1. 16
    1. 3

      Really appreciate the ‘Where can I learn Prolog?’ section on your page with a link to Triska’s web book! Thanks!

      1. 4

        I have to thank Triska for his work on this new website too. He has written and supervised some sections!

      2. 2

        It would be nice to see a comparison to other Prolog implementations. Last time I used Prolog, I used SWI, which is BSDL and seemed to work. Why would I use this instead (and, conversely, why would I not use it)?

        1. 4

          In terms of features and performance, SWI would win :) That is expected as IIRC SWI’s codebase comes from the late 80s while Scryer is much newer and hasn’t reached 1.0 yet. Also, SWI nowadays has a full-time person working on it.

          However, there’s a point to be made about “being a Prolog”. SWI doesn’t comply with ISO Prolog and doesn’t want to. Some people even refer to SWI as Prolog-based rather than Prolog. This mostly happened in version 7 with the addition of “opaque” strings and dictionaries. Also, Scryer has had a big focus on finding the declarative, pure, monotonic abstractions to advance Prolog with the original philosophy. For example, Scryer rather than use an “opaque” type for strings, it uses a compact representation internally but externally it behaves as a list of characters (and you gain all the benefits of using lists in Prolog).

          Scryer also borrows things from SICStus, the most important commercial implementation of Prolog, which is also the fastest one and with lots of features too. Some libraries are closer to the SICStus ones than to the SWI ones.

          1. 5

            SWI’s deviations from ISO Prolog are mostly extensions and behaviors that are unlikely to offend most Prolog users. I’m think improper lists and strings-as-lists-of-integer-codepoints are more confusing to modern programmers than SWI’s behavior. I have heard this argument (that SWI isn’t ISO) on Reddit as well and I just don’t think it is very salient.

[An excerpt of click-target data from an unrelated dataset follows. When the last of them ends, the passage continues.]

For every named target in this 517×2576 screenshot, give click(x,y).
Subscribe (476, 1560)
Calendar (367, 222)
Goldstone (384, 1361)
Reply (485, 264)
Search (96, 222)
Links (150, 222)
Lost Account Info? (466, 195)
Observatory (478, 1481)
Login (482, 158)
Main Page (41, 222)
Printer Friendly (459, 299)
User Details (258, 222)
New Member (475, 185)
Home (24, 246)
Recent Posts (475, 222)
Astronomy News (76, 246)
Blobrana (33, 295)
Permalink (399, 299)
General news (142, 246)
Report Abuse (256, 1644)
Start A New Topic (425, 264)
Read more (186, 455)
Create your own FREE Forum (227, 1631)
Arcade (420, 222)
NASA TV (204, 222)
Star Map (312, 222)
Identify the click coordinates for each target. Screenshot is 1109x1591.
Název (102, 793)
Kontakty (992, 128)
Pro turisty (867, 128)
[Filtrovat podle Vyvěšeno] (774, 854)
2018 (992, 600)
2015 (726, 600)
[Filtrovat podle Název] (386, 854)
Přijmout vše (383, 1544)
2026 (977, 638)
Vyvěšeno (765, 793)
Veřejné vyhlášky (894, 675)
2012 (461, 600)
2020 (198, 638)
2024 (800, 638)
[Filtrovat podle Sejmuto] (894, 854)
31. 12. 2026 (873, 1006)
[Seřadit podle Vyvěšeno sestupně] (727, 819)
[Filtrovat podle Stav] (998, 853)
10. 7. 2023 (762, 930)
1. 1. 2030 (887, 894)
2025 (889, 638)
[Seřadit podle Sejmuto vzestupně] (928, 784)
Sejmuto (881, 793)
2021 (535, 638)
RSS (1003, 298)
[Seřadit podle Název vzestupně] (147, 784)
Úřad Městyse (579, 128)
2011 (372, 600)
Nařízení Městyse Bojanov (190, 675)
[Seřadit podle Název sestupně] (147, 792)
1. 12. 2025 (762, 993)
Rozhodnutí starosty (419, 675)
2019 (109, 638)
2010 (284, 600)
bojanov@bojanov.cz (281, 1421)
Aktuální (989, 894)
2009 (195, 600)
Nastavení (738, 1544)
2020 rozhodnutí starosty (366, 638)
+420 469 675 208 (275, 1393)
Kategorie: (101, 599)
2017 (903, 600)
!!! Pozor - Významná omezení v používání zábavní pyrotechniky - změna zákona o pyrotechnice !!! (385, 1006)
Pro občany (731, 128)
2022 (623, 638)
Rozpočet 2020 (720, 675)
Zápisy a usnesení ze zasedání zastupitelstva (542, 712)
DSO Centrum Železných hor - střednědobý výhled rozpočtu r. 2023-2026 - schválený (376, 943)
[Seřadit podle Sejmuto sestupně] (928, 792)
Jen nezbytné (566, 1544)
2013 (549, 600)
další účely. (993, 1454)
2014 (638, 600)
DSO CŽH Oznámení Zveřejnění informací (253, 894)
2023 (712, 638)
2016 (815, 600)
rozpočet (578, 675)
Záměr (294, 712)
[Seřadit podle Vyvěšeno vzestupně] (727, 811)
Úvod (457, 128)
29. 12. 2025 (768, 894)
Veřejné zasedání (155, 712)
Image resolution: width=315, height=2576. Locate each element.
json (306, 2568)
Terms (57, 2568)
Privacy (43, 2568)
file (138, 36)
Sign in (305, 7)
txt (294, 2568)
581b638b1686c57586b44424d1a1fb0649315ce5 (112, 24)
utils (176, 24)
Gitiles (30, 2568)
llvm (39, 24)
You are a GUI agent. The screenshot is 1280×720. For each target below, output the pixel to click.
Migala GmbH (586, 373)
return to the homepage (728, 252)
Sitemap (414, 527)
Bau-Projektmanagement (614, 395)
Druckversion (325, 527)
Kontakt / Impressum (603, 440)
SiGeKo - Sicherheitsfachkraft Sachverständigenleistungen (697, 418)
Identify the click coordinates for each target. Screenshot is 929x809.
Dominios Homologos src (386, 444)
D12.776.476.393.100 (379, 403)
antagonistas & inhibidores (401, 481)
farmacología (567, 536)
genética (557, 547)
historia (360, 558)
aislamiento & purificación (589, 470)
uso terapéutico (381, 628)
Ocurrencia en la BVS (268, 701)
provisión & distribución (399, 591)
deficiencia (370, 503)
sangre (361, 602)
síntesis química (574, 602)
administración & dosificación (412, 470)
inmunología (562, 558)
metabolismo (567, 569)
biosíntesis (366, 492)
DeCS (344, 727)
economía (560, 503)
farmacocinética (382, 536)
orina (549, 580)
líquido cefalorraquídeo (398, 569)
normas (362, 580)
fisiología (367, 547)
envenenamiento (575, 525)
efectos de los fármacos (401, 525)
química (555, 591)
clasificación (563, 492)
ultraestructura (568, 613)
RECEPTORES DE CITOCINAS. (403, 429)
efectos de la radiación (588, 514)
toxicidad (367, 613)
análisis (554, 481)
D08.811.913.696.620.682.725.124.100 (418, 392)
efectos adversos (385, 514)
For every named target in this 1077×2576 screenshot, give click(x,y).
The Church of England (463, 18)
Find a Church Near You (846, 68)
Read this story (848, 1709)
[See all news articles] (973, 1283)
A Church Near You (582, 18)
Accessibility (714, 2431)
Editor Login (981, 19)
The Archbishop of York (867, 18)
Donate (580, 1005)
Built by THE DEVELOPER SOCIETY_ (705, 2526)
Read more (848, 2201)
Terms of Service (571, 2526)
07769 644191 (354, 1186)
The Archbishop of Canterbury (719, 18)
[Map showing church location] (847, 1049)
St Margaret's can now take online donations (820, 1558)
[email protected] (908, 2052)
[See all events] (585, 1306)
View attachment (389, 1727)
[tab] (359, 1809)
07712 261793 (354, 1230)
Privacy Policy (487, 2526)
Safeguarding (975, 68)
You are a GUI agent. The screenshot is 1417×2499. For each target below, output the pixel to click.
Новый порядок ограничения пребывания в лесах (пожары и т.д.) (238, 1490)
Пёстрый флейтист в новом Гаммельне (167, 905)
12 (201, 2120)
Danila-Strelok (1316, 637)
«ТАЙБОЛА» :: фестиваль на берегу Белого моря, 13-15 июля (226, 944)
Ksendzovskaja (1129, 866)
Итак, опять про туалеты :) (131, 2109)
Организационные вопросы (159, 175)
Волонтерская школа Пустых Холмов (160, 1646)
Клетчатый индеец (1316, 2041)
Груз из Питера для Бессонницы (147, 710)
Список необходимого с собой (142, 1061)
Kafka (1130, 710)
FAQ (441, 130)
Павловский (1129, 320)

SWI is the flagship open source Prolog. If someone doesn’t know which to use, it’s the one they should try.

            ISO Prolog is also quite small and every Prolog implementation winds up bringing along a ton of extra functionality. You say so yourself: “finding abstractions to advance Prolog with the original philosophy” is of course adding new stuff to Scryer that isn’t ISO.

            This sounds more negative than I intend to be. I think I’m just trying to say, throwing the “it isn’t ISO” at SWI is a little disingenuous when most programmers who are curious about Prolog are unlikely to need what is unavailable in SWI and unlikely to care deeply about portability to other implementations when SWI has so much more on offer.

            That said I am getting interested in Scryer and I appreciate the work you’ve put into it. Having some competition in this area is a good thing, and GNU Prolog seems to be kind of in stasis.

            1. 2

              I agree with a lot of your points. SWI is indeed the Prolog I used myself for learning. However, the string handling of Scryer was one of the reasons I started to contribute to Scryer. String processing in SWI requires new predicates written from scratch to handling them or lots of conversions. This might seem a minor annoyance but when you start using DCGs, it becomes more tedious. BTW Scryer doesn’t have “strings-as-lists-of-integer-codepoints” either by default.

              Adding things to Prolog is totally fine and necessary in my opinion but it should respect the backward compatibility of already written standard code.

              GNU Prolog is a very cool project. It is the fastest open-source Prolog. That’s because it actually compiles down to native code. We want to do something like that in Scryer using Cranelift but it’s a big task!

            2. 1

              Thanks, sounds like a great project.

              For example, Scryer rather than use an “opaque” type for strings, it uses a compact representation internally but externally it behaves as a list of characters (and you gain all the benefits of using lists in Prolog).

              This makes me somewhat nostalgic for some Lisp machines, which used an array representation in memory and expanded into a list representation in the cache.

              Scryer also borrows things from SICStus, the most important commercial implementation of Prolog, which is also the fastest one and with lots of features too. Some libraries are closer to the SICStus ones than to the SWI ones.

              SICStus was the Prolog that I originally learned, but I never used sufficiently advanced features to encounter differences between it and SWI.

          2. 1

            exciting. I have had my eye on this for a while. having constraint solvers and tabling makes this an extremely powerful tool.

            1. 1

              Does Scryer Prolog provide them as extensions on top of ISO Prolog? Or are constraint solvers and tabling part of ISO Prolog? Prolog newbie here.

              1. 2

                They’re provided as extensions. ISO Prolog itself is small (for reference, ISO Prolog predicates are only the ones listed in builtins library). Other systems have tabling and/or constraint solvers with different syntaxes.